Listed records section start
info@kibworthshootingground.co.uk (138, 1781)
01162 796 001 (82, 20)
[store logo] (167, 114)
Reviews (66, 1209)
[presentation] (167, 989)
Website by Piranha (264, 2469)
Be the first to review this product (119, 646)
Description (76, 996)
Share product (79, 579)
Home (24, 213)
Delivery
Listed records section end
Wherever the string "product" appears in the entries above, return the line it appears on.

Be the first to review this product (119, 646)
Share product (79, 579)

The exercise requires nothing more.